# WHAT YOU WILL DO
A) Reproduce the passage from the Napoleon House text starting at "A great story, isn’t" and ending at "want to believe.", keeping every word and mark unchanged.
B) Resume the Napoleon House text after its final sentence and carry on writing it.

# EXTRACTED TEXT

============================================================

“Few places capture the essence of New Orleans like the Napoleon House: A 200-year-old landmark that's as casual and unique as its French Quarter surroundings. The building's first occupant, Nicholas Girod, was mayor of New Orleans from 1812 to 1815. He offered his residence to Napoleon in 1821 as a refuge during his exile. Napoleon never made it, but the name stuck, and since then, the Napoleon House has become one of the most famous bars in America, a haunt for artists and writers throughout most of the 20th century” (napoleonhouse.com).
A great story, isn’t it? But Frommers debunks the story: “Folklore has it that the name of this place derives from a bit of wishful thinking: Around the time of Napoleon's death, a plot was hatched here to snatch the Little Corporal from his island exile and bring him to live in New Orleans. The third floor was added expressly for the purpose of providing him with a home. Alas, it probably isn't true: The building dates from a couple of years after Napoleon's death. But let's not let the truth get in the way of a good story, or a good hangout, which this is at any time of day, but particularly late at night, when it's dark enough to hatch your own secret plans” (frommers.com).
Personally, I prefer the legend, and I plan to believe what I want to believe.

============================================================

[Stored items]
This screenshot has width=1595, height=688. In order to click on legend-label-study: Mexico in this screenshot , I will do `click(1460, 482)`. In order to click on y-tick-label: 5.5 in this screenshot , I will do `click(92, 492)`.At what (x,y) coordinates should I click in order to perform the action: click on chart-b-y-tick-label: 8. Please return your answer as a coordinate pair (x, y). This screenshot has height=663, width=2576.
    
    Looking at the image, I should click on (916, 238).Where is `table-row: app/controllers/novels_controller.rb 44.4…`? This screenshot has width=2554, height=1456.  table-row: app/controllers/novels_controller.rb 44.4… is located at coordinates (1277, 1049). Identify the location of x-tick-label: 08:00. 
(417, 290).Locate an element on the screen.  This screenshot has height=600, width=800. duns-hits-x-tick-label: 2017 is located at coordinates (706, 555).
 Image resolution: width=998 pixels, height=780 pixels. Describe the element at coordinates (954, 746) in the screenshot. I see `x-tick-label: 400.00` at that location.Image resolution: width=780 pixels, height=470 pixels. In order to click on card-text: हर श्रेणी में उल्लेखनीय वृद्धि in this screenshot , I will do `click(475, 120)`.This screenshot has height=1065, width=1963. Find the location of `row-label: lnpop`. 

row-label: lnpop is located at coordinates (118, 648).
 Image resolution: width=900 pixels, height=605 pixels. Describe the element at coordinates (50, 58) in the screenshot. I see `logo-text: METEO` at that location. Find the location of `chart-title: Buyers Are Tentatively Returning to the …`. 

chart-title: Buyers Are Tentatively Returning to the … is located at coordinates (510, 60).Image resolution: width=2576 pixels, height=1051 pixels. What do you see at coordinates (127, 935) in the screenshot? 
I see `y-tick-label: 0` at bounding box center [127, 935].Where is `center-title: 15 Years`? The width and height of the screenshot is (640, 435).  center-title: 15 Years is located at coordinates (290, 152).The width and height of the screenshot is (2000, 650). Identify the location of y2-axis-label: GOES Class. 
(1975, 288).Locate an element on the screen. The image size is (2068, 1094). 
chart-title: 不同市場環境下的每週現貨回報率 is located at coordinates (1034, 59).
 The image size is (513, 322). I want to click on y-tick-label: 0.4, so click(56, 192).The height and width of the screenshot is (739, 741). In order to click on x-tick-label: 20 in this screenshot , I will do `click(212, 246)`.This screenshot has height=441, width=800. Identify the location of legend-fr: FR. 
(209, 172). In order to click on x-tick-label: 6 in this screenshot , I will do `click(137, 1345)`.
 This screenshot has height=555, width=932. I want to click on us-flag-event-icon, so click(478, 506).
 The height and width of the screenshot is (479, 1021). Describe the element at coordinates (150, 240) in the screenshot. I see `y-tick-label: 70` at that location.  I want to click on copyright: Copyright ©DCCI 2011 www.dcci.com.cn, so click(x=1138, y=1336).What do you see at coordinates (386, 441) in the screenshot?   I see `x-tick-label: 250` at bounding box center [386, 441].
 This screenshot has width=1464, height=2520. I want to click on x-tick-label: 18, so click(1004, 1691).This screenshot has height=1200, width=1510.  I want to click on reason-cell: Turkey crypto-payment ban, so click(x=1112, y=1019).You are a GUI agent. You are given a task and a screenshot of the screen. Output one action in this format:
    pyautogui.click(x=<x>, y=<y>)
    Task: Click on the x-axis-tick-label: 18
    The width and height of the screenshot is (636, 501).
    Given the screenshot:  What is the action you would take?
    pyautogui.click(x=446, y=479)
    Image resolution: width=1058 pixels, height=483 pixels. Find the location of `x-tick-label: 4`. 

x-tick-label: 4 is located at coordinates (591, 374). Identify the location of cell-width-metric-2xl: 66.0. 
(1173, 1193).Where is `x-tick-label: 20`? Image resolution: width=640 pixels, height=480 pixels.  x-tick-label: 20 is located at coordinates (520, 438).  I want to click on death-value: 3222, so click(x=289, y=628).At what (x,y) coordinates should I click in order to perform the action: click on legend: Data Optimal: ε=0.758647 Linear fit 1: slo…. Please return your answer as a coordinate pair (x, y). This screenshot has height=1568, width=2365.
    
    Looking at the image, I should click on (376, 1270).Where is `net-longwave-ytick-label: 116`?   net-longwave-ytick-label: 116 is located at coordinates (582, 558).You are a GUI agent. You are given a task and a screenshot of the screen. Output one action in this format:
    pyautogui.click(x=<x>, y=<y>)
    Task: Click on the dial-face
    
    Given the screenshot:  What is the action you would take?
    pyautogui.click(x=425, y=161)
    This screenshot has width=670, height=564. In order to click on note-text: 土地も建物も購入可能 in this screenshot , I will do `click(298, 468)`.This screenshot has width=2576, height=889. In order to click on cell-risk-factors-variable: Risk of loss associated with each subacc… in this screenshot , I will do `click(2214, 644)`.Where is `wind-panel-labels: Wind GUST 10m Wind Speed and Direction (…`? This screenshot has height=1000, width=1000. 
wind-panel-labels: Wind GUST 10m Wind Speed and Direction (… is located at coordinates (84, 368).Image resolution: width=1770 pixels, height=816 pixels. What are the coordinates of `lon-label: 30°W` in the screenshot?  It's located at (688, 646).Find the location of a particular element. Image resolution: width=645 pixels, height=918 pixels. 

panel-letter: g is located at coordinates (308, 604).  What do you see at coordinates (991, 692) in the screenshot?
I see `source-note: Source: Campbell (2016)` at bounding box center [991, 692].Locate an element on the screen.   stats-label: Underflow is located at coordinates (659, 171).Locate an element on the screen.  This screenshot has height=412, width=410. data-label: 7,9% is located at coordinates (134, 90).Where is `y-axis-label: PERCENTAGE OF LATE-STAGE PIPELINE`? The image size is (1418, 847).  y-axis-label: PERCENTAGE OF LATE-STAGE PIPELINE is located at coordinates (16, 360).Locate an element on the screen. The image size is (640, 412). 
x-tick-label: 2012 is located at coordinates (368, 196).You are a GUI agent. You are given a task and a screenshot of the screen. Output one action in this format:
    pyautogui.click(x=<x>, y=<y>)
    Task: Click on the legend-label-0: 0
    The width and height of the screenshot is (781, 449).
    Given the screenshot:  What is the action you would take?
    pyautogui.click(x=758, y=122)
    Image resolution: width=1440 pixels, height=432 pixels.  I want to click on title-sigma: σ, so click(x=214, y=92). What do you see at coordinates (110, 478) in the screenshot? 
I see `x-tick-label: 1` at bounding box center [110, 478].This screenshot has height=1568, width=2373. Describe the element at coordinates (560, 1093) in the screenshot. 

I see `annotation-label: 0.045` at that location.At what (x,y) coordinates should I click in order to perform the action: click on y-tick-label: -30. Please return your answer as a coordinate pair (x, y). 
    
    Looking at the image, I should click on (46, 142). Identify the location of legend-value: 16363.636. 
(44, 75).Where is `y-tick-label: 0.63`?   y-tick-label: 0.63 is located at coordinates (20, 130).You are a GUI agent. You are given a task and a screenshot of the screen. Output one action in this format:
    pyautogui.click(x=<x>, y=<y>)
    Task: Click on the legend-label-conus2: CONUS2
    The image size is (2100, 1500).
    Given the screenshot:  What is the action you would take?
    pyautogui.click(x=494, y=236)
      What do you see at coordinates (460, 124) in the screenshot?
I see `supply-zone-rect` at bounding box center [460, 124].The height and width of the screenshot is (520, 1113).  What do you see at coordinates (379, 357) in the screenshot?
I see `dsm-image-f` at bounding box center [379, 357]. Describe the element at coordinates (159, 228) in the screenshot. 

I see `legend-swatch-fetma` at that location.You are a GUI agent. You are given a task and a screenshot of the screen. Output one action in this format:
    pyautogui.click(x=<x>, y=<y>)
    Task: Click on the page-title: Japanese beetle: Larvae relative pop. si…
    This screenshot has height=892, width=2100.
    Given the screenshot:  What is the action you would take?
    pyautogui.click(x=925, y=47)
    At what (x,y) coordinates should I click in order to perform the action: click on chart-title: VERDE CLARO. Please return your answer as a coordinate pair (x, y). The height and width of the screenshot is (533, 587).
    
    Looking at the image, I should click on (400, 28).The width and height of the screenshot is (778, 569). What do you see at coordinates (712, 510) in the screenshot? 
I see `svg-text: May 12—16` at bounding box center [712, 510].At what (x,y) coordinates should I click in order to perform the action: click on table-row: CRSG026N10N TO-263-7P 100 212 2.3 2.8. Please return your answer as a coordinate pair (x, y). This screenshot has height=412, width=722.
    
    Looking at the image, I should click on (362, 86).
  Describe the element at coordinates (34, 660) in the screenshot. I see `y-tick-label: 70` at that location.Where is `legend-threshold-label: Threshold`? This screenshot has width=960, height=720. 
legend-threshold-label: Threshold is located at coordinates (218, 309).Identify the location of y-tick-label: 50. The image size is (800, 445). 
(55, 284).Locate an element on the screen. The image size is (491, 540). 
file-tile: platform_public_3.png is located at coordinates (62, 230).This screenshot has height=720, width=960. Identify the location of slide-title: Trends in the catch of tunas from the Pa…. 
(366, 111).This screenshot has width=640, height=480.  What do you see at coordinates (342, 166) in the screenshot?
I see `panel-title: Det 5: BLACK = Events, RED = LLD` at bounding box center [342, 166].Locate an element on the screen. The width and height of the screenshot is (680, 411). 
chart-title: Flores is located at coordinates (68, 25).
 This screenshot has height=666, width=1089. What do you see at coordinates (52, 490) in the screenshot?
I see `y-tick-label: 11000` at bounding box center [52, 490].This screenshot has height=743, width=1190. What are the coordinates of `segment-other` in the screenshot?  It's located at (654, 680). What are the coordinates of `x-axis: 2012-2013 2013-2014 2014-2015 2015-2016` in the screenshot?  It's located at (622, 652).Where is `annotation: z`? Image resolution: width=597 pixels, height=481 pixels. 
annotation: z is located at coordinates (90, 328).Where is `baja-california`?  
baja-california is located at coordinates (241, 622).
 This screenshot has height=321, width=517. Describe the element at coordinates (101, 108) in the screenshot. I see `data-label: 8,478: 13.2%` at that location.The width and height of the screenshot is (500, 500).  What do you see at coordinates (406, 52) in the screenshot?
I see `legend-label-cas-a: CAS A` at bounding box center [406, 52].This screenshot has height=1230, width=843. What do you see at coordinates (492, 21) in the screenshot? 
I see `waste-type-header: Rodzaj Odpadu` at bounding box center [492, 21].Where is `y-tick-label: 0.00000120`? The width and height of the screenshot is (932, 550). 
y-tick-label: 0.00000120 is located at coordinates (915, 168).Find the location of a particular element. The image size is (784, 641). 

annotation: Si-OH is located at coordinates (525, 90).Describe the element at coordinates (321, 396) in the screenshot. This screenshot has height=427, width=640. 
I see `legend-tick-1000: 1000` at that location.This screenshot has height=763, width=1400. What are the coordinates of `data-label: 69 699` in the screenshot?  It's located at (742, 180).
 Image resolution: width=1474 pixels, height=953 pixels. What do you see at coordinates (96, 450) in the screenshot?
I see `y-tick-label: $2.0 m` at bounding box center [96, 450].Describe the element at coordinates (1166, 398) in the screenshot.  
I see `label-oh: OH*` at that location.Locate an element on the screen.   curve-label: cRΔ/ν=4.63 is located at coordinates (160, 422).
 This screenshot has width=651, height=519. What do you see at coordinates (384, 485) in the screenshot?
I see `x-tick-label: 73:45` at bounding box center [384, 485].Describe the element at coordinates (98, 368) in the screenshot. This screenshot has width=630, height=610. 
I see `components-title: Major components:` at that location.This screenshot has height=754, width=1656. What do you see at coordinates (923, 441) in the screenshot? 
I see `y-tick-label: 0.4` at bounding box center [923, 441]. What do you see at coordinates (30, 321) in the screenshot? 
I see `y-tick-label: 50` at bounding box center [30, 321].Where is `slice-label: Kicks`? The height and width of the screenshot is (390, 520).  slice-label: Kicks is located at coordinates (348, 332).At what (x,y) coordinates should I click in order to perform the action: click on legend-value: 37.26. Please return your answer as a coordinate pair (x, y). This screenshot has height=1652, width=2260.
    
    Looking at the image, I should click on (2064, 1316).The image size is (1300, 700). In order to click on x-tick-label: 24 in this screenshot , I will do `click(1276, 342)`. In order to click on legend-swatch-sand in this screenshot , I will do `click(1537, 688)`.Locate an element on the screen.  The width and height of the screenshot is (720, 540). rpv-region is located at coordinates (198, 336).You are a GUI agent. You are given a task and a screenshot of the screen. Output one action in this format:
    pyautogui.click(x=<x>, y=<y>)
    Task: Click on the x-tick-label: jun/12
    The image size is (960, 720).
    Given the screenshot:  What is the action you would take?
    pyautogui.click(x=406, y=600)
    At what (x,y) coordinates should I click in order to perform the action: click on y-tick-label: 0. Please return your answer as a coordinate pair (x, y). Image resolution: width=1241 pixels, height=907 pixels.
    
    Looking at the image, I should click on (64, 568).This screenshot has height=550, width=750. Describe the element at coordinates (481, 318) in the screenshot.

============================================================

# PER-TASK OUTPUTS
A)
A great story, isn’t it? But Frommers debunks the story: “Folklore has it that the name of this place derives from a bit of wishful thinking: Around the time of Napoleon's death, a plot was hatched here to snatch the Little Corporal from his island exile and bring him to live in New Orleans. The third floor was added expressly for the purpose of providing him with a home. Alas, it probably isn't true: The building dates from a couple of years after Napoleon's death. But let's not let the truth get in the way of a good story, or a good hangout, which this is at any time of day, but particularly late at night, when it's dark enough to hatch your own secret plans” (frommers.com).
Personally, I prefer the legend, and I plan to believe what I want to believe.

B)
We (Chuck and I) were seated in the courtyard with its ceiling fans, scraggly plants, peeling paint, and loads of New Orleans atmosphere. I sat down, looked around, and proclaimed: “I really love this place.” Sure it is old and looks like it hasn’t been painted since it was built. But the gentile shabbiness of Napoleon House is a reflection of the city. If you don’t “get” the Napoleon House, you just don’t get New Orleans. As you look around, you are transported back to circa 1850, when the courtyard would be populated by river boat gamblers, cotton brokers, the successors of the legendary pirate Jean Lafitte, and the wealthy sons of plantation owners knocking back a Pimm’s cup—or two or three—before heading off for a night of gambling or consorting with the ladies of Storyville.*
Both Dick and I, capturing the spirit of New Orleans, ordered the house specialty drink—the Pimm’s Cup. “Pimm's was first produced in 1823 by James Pimm…Pimm offered the tonic (a gin-based drink containing quinine and a secret mixture of herbs) as an aid to digestion, serving it in a small tankard known as a "No. 1 Cup", hence its subsequent name” (wikipedia.com). The Napoleon House’s recipe calls for filling a tall 12-ounce glass with ice, adding 1-1/4 oz. Pimm's #1 and 3 ounces of lemonade, then topping off with 7-Up and garnishing with cucumber.
Karen, Chuck, and I shared the whole muffuletta. I think that the Napoleon House serves the best muffuletta in New Orleans. Ham, Genoa salami, pastrami, Swiss and provolone cheeses, and their house-made olive salad are stacked on a split round loaf and then the whole is heated until the meats are warmed and the cheeses begin to melt. While the substitution of pastrami for mortadella isn’t traditional, it makes for a great sandwich. And their olive salad is the best that I have eaten.
Dick ordered the red beans and rice plate which came with a small salad and a French roll. Chuck and Karen both ordered sides of the same dish. I didn’t think to sample Chuck’s serving so can only report that all three pronounced their servings to be delicious.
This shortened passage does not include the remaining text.